En outre, partant du principe que les travailleurSEs sexuelLEs sont désormais en grande majorité des victimes de la traite d’êtres humains, pourquoi ne pas dès lors accentuer les efforts dans la lutte contre ce trafic sexuel, et non contre la prostitution ? Parce que le gouvernement français, et avec lui une grande majorité des gouvernements européens, ont établi une politique commune à l’échelle de l’Union européenne, qui ne dissocie pas le trafic sexuel de la prostitution. Leur raison pour refuser cette distinction repose sur les chiffres du trafic sexuel : il n’a cessé d’augmenter aux Pays-Bas depuis que la prostitution y est légale, tandis qu’il aurait chuté en Suède. Or la traite des êtres humains à des fins d’exploitation sexuelle a augmenté depuis les années 1990 dans la plupart des pays d’Europe, ce qui expose une dynamique plus large que liée au statut de la prostitution. Trois experts ont publié une étude en début d’année qui démontre, effectivement, que les pays ayant légalisé la prostitution font face à un plus fort trafic sexuel. Mais leur rigueur scientifique les force à ne pas parler de corrélation, cette dernière n’étant pas établie de manière irréfutable.

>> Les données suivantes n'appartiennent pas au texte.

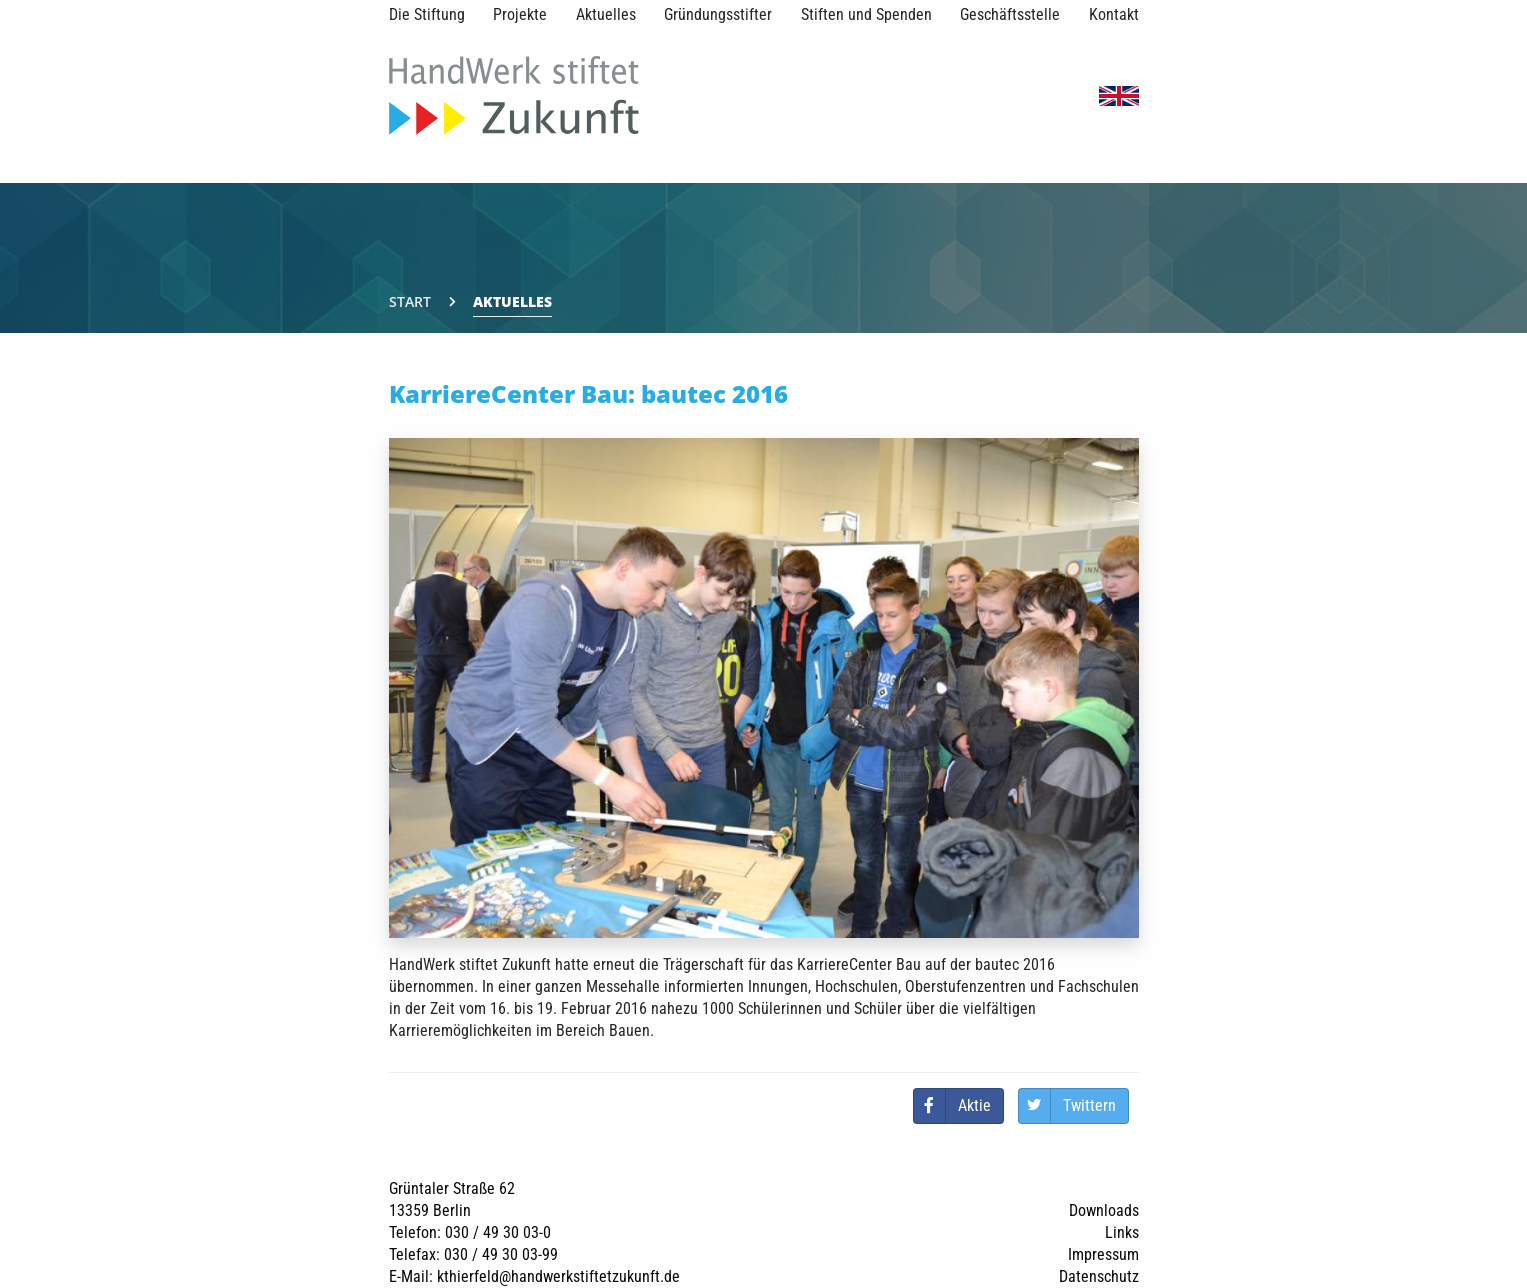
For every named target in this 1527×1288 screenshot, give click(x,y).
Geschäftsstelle (1010, 14)
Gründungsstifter (718, 14)
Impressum (1103, 1254)
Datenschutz (1099, 1276)
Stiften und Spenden (866, 14)
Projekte (520, 14)
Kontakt (1114, 14)
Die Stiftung (427, 14)
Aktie (974, 1105)
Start (410, 301)
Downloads (1104, 1210)
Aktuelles (606, 14)
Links (1122, 1232)
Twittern (1089, 1105)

Cependant, dissocier trafic sexuel et prostitution reviendrait à reconnaître qu’il existe une prostitution forcée et une prostitution libre, ce à quoi se refusent la France et ses voisins. Cette position semble découler d’une certaine posture morale, qui considère l’acte sexuel sacré ; par conséquent, lui donner une valeur marchande serait hors-de-propos. Que les personnes majeures soient consentantes ou non, elles seraient forcément exploitées, à la fois par les hommes et par un système qui ne leur propose pas d’alternative viable. Or, l’exploitation par le travail n’est un concept ni récent, ni circonscrit au travail du sexe. Mais, ainsi que l’écrit Skarhed dans son rapport de 2010 : « Les questions liées à la sexualité soulèvent des sentiments forts, et la prostitution est un phénomène social complexe qui touche à des valeurs fondamentales ». Donc, les gouvernements se donnent le droit de légiférer sur ce que certaines personnes peuvent faire de leur corps ou de leur argent.